Why Gurdon (Still) Doesn’t Get It: Parent-Vision, Teen-Vision, and What It Means For Books to Reach Their Audience

Ken Teegardin: http://www.flickr.com/photos/teegardin/5547069087/

An alternative title to this post might be, “YA saves, but not like you think.” It’s about how the shouting match over “darkness” in YA has its roots in two very different ways of seeing the books in question (and the business of teens reading). I also fight my way toward an articulation of what’s a little off for me with the direction the #YAsaves conversation has gone. 

Okay, first what’s new: today the WSJ publishes another Meghan Gurdon piece following up on her denunciation of YA as too dark (I blogged about the first one here). Bookshelves of Doom’s Leila Roy responds to Gurdon here with wisdom, wit, and eloquence. Here’s what she says in response to Gurdon’s claim that “It is surely worth our taking into account whether we do young people a disservice by seeming to endorse the worst that life has to offer”:

Sure, there are novels that promote certain beliefs and novels that set out to prove points: Ayn Rand and Beatrice Sparks come to mind. But the idea that a book that deals with rape somehow endorses it, that a book about anorexia endorses it, that a book about self-harm endorses it, that a book about teen pregnancy endorses it?

No. Compassion is not endorsement. Trying to understand is not endorsement. Exploring our world, giving voices to the silent, trying to gain perspective: None of those things are endorsement. Neither is turning a light on in a dark room.

I told you Roy was smart. Another bit worth quoting:

It was unfortunate that Gurdon dismissed the passion of adolescence as “…feel[ing] more dramatic at the time than it will in retrospect”. Because, while in some cases that might be true — it was, at least, for me — it also minimizes what is, at the very least, an extremely emotionally turbulent time. It’s exactly the sort of “Oh, you’ll laugh about this when you’re older” attitude that always made the teenaged — and again, extremely sheltered — version of me want to punch adults in the face.

This final observation recalled for me a brilliant comment on my editor Andrew Karre’s blog post on audience in response to Gurdon’s first article. Andrew shows how Gurdon’s claim that YA writers and editors only understand children “in the abstract” (while parents “love them very specifically”) couldn’t be more off base. Many of us are, after all, parents as well as writers, and even those of us who aren’t parents write with real kids in mind. MG author Peni Griffin writes,

I don’t have any children. I remember my childhood more vividly than the parents I know. There’s a practical reason for this. When I see a kid testing his limits I get double vision, kid vision and adult vision. Say for instance there’s a set of shallow stairs and the kid is jumping them – first one at a time, then two at a time, then three, etc. The kid me is thinking: “Hey, he’s good at that. I wonder how many he can jump?” The adult me is thinking: “That kid is going to break his neck.” 

If you’re raising kids, you can’t afford this double vision. You have to act before the kid goes a stair too far. This is why parents and children are in continual conflict – the kid wants to push his limits, the parent wants the kid to grow to adulthood. 

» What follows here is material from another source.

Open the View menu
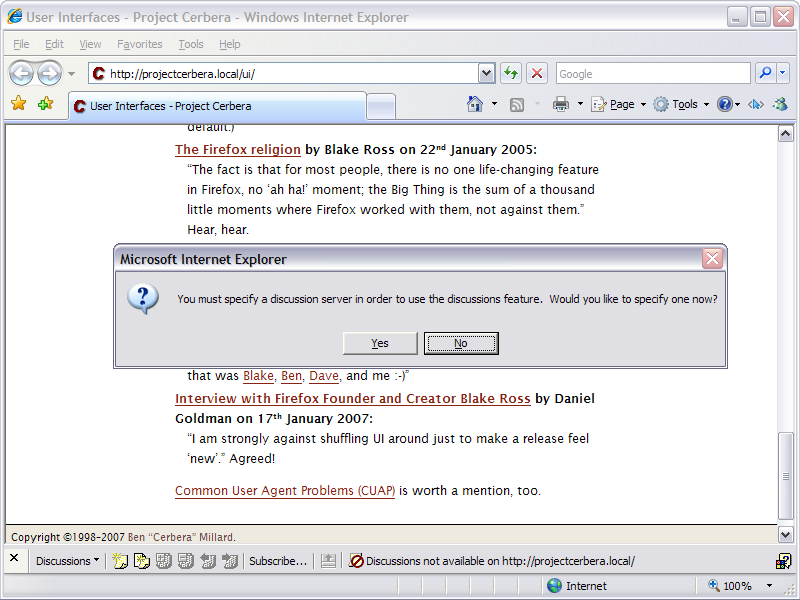This screenshot has height=600, width=800. (x=90, y=44)
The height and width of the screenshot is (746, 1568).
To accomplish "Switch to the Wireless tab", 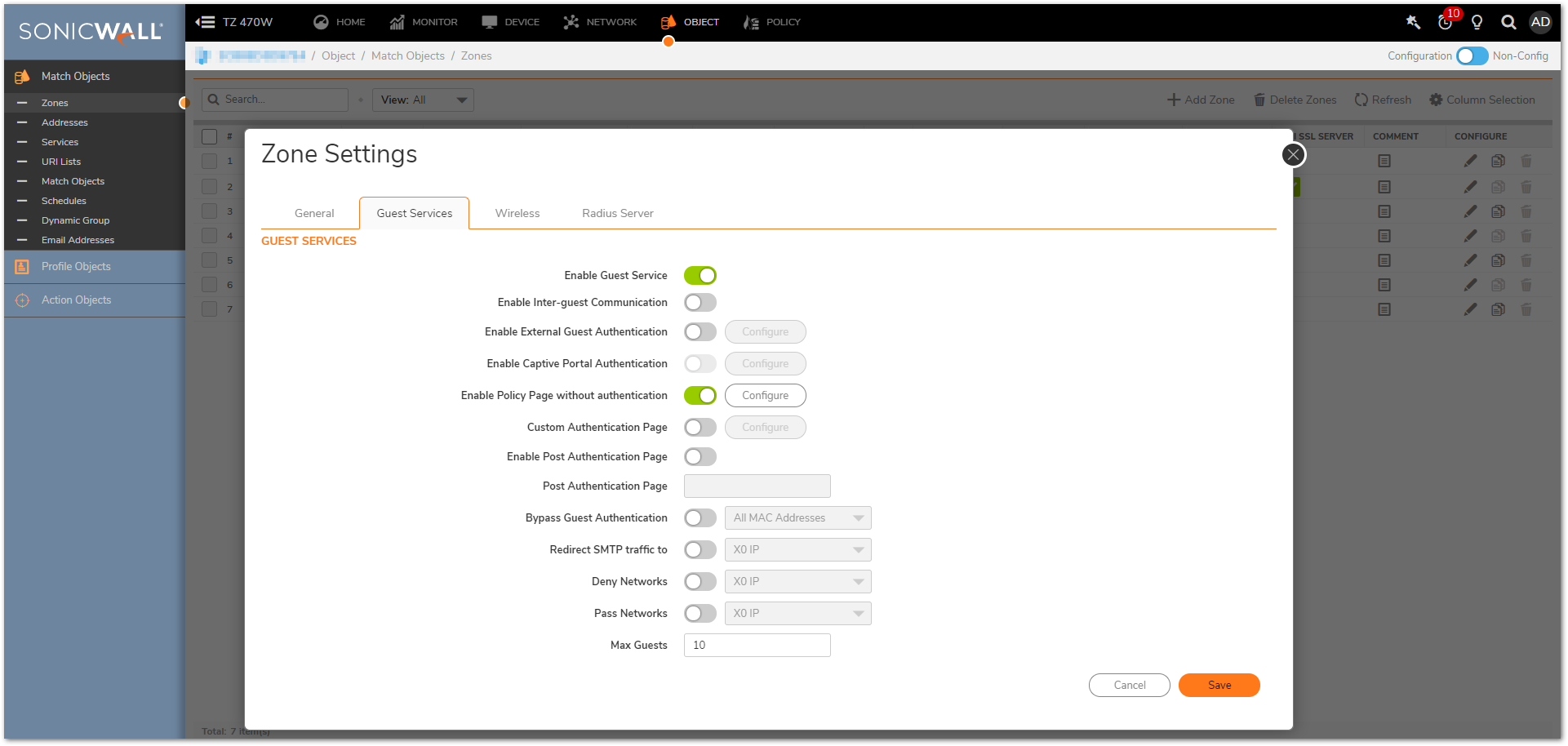I will click(x=517, y=214).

When I’m writing for kids, the double vision is an absolute necessity. To interest the kid, I need to see things from his point of view, need to assume competence on the part of child characters, tempering it with the adult view only as appropriate to the realism level of the story. A story that doesn’t let a kid’s growing brain push on its boundaries and exercise its developing synapses won’t engage them in any meaningful way.

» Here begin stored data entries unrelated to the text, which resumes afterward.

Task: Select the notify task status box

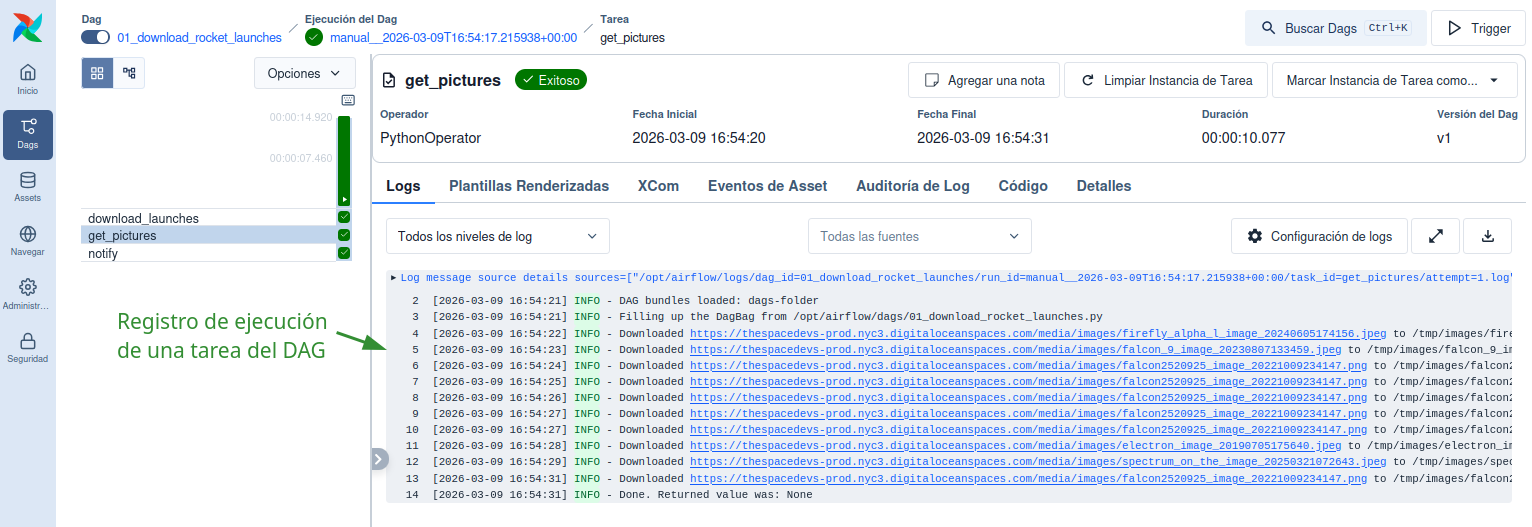Action: click(x=344, y=254)
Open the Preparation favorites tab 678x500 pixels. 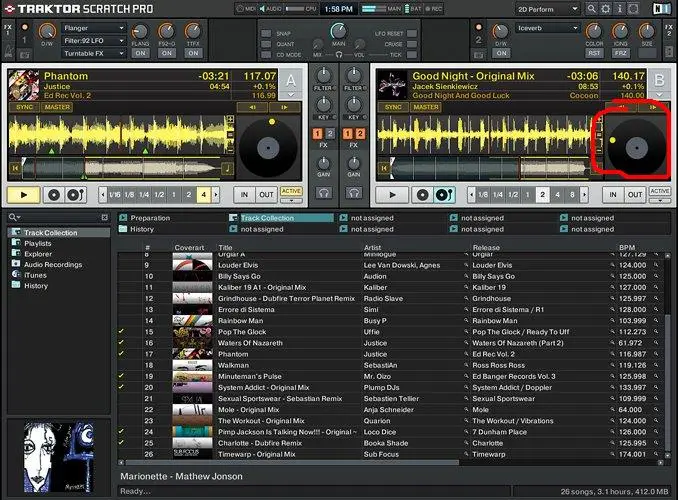pyautogui.click(x=150, y=217)
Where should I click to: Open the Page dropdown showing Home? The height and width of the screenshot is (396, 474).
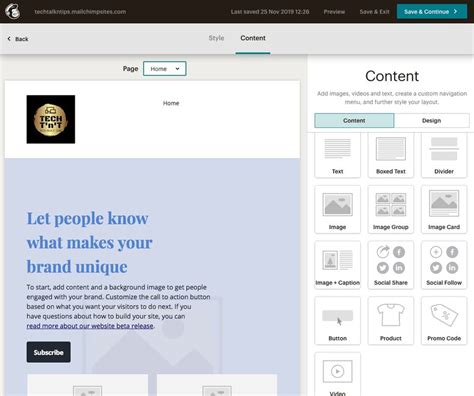point(165,69)
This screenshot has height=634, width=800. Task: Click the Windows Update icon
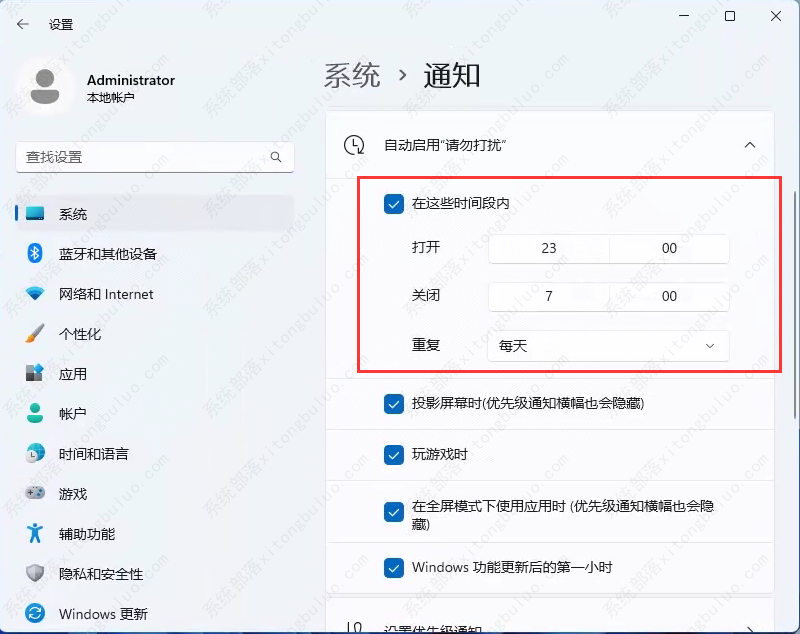35,613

Here’s a YA-oriented example: yesterday when I took Liam to the park, I got majorly peeved because a bunch of adolescent males were climbing all over the play structures (as in standing on the roof and jumping from the top of the swing set). The parent in me wanted to know, What right did they have to make the space unsafe for my child?

Consider, though, what a liability that parent perspective is for me as a YA writer. It has to be tempered or silenced before I go to the page or else I won’t be able to voice any of the concerns that are real to the teens in question, among which I might number (for those guys) finding a place for play and identity performance, exploring autonomy, and challenging authority.

Taken together, Griffin and Roy point to the deeper issue beneath Gurdon’s surface complaint about dark themes in YA: the inability of certain parents to accept the validity of other adults (namely YA writers) putting teen-vision before parent-vision. But what makes YA lit so powerful is precisely this decision to let the teen take on life matter more than moralizing.

In my view, YA saves, then–not by presenting a specific content (cutting! discrimination! homophobia! AIDS!), as sometimes seems to be the implication in the #YAsaves conversation–but by voicing varied teen encounters with their world, whatever its contours.